Podemos calificar la satisfacción como absoluta o relativa; la primera se mide desde sí misma, la segunda, en
comparación con la de los otros. Ejemplifico: sectores sociales de las
generaciones de fines del siglo XIX y comienzo del XX podían vivir en cierta pobreza satisfactoria (“pobre,
pero honrado”), con un limitado consumo
de bienes. Fundamentalmente, a partir de la segunda posguerra, aparece una
importante capacidad publicitaria comercial que incita a poseer lo que se le
propone como deseable. El deseo puede ser ilimitado, en la medida en que sea
provocado constantemente, y este es el gran
descubrimiento del mercado de las últimas décadas. La felicidad comienza a
estar condicionada por una insatisfacción provocada que la convierte en
ilimitada.
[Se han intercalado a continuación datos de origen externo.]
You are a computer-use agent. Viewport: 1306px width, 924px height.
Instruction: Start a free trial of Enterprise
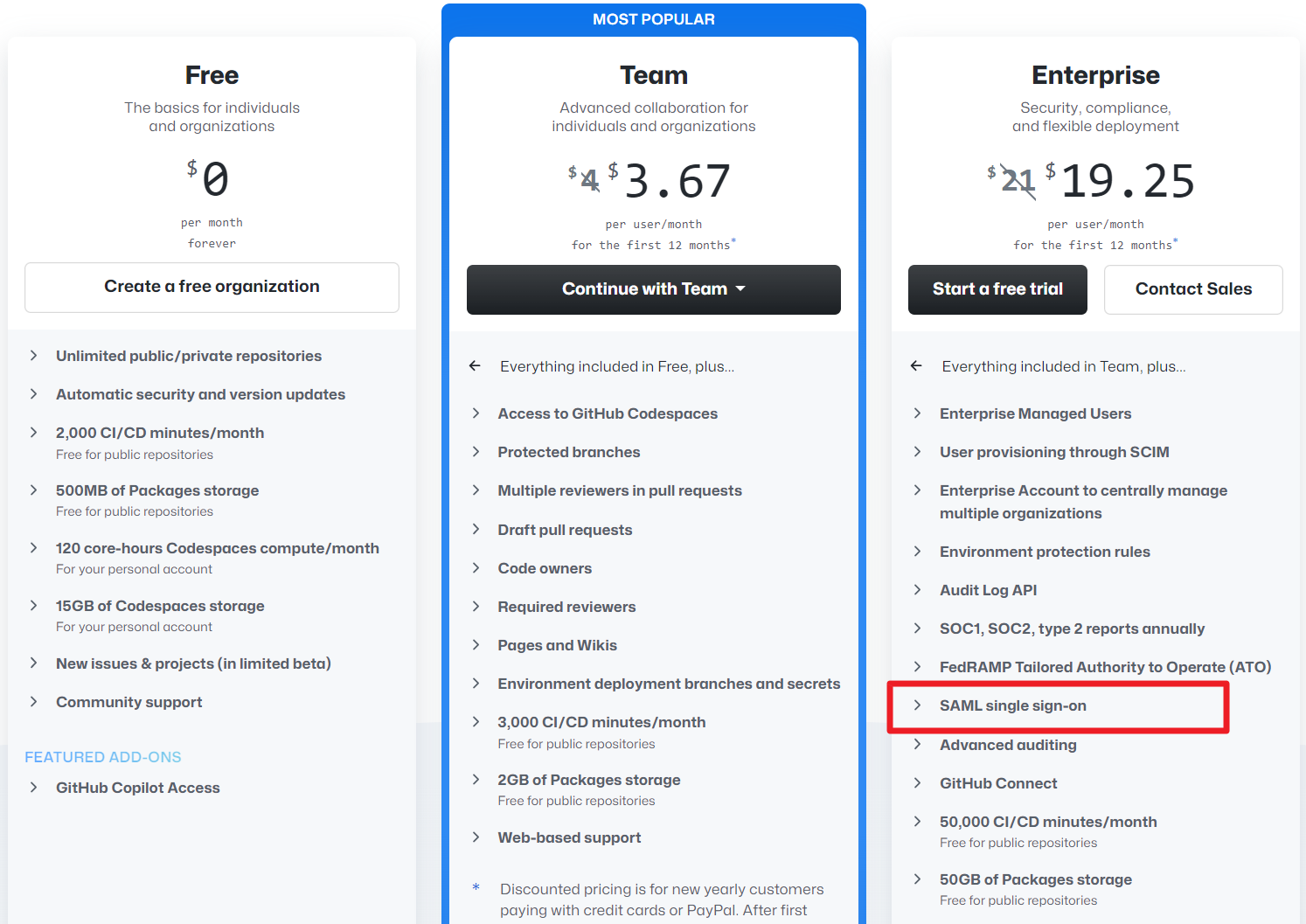pyautogui.click(x=997, y=289)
Cada demanda satisfecha abre el camino a la próxima insatisfacción,
y así hasta el infinito: ya estamos dentro de la sociedad de consumo.
Convoco nuevamente
a Mateo Aguado:
Como es sabido, buena parte
de nuestro bienestar humano se sostiene sobre la posibilidad que tengamos de
cubrir determinadas necesidades materiales; necesidades que, bajo una economía
de mercado, son cubiertas a través del consumo. Sin embargo, las desigualdades
existentes en el mundo hacen que las oportunidades de llevar a cabo acciones de
consumo no sean iguales para todos, siendo siempre mayores en las clases de
mayores ingresos y en el plano internacional en las naciones más ricas y
“desarrolladas”. Estas desigualdades originan un caudal de insatisfacciones en
constante crecimiento.
Destaco, para esta
investigación, la proximidad que existe en nuestra cultura entre dos conceptos:
felicidad, tratado anteriormente, y bienestar humano que aparece ahora.
Tienen en común un piso de significados comunes, relacionados con el grado de
satisfacción de las necesidades históricas, social y culturalmente vigentes
(las poblaciones indígenas pueden quedar satisfechas con menos bienes que las
poblaciones urbanas burguesas, dado el modo y la cantidad de oferta que el
mercado actual ofrece existente). Este investigador avanza al respecto:
A pesar de que el PIB ha
sido tradicionalmente utilizado para hacer comparaciones internacionales de
progreso social y de bienestar humano, han sido muchos los investigadores que
han criticado esto, preguntándose en qué medida los ingresos medios de un país
pueden realmente reflejar el bienestar humano
de sus ciudadanos. Estas críticas hacia el PIB como indicador de
progreso pueden resumirse en las siguientes: a) al tratarse de una media
aritmética no contempla la desigualdad social; b) no incorpora otros elementos
que influyen mucho en el bienestar como la esperanza de vida, el tiempo de ocio
disponible o la degradación ambiental; c) no contabiliza la producción obtenida
mediante el trabajo sumergido o la que no está contemplada por los mercados
(como el trabajo doméstico o voluntario); y d) computa aspectos que no generan
bienestar (como los gastos militares) a la vez que ignora aspectos que sí lo
generan (como el patrimonio artístico).
Llegados a este
grado de complejidad del tema podemos decir, con una pizca de ironía, ¡cuánto
más sencillo era para el bueno de Aristóteles!